• MATERIALS PROVIDED
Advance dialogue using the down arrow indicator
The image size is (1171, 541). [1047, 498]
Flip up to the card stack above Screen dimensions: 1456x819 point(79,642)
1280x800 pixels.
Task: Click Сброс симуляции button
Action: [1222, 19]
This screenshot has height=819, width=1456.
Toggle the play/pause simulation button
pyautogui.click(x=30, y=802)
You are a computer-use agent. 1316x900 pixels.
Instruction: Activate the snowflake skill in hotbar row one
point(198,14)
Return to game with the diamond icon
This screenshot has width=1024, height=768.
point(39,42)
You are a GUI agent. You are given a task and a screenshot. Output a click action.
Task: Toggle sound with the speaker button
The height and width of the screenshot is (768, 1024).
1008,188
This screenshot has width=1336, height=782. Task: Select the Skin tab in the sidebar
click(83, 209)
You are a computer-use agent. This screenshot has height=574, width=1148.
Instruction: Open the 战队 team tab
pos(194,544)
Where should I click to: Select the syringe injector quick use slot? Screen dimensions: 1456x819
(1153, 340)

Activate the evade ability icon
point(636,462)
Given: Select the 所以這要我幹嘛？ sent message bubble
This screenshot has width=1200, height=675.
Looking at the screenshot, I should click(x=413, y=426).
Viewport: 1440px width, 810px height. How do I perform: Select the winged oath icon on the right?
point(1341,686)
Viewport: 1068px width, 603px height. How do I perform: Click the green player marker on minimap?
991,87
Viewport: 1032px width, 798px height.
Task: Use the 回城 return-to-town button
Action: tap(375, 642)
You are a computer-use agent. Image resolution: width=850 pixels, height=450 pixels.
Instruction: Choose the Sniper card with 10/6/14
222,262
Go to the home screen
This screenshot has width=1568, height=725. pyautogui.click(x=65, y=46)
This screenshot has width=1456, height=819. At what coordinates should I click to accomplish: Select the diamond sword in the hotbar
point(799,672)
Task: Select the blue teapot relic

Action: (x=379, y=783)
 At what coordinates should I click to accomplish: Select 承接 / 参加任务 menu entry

• AIM
Go through all the entries above, switch each "hotbar" to "toolbar", and write the entries out again with nothing else changed.

• ANSWER IN FULL
Advance dialogue using the down arrow indicator
The image size is (1171, 541). [1047, 498]
Flip up to the card stack above Screen dimensions: 1456x819 point(79,642)
1280x800 pixels.
Task: Click Сброс симуляции button
Action: [1222, 19]
This screenshot has height=819, width=1456.
Toggle the play/pause simulation button
pyautogui.click(x=30, y=802)
You are a computer-use agent. 1316x900 pixels.
Instruction: Activate the snowflake skill in toolbar row one
point(198,14)
Return to game with the diamond icon
This screenshot has width=1024, height=768.
point(39,42)
You are a GUI agent. You are given a task and a screenshot. Output a click action.
Task: Toggle sound with the speaker button
The height and width of the screenshot is (768, 1024).
1008,188
This screenshot has width=1336, height=782. Task: Select the Skin tab in the sidebar
click(83, 209)
You are a computer-use agent. This screenshot has height=574, width=1148.
Instruction: Open the 战队 team tab
pos(194,544)
Where should I click to: Select the syringe injector quick use slot? Screen dimensions: 1456x819
(1153, 340)

Activate the evade ability icon
point(636,462)
Given: Select the 所以這要我幹嘛？ sent message bubble
This screenshot has width=1200, height=675.
Looking at the screenshot, I should click(x=413, y=426).
Viewport: 1440px width, 810px height. How do I perform: Select the winged oath icon on the right?
point(1341,686)
Viewport: 1068px width, 603px height. How do I perform: Click the green player marker on minimap?
991,87
Viewport: 1032px width, 798px height.
Task: Use the 回城 return-to-town button
Action: tap(375, 642)
You are a computer-use agent. Image resolution: width=850 pixels, height=450 pixels.
Instruction: Choose the Sniper card with 10/6/14
222,262
Go to the home screen
This screenshot has width=1568, height=725. pyautogui.click(x=65, y=46)
This screenshot has width=1456, height=819. At what coordinates should I click to accomplish: Select the diamond sword in the toolbar
point(799,672)
Task: Select the blue teapot relic

Action: (x=379, y=783)
 At what coordinates should I click to accomplish: Select 承接 / 参加任务 menu entry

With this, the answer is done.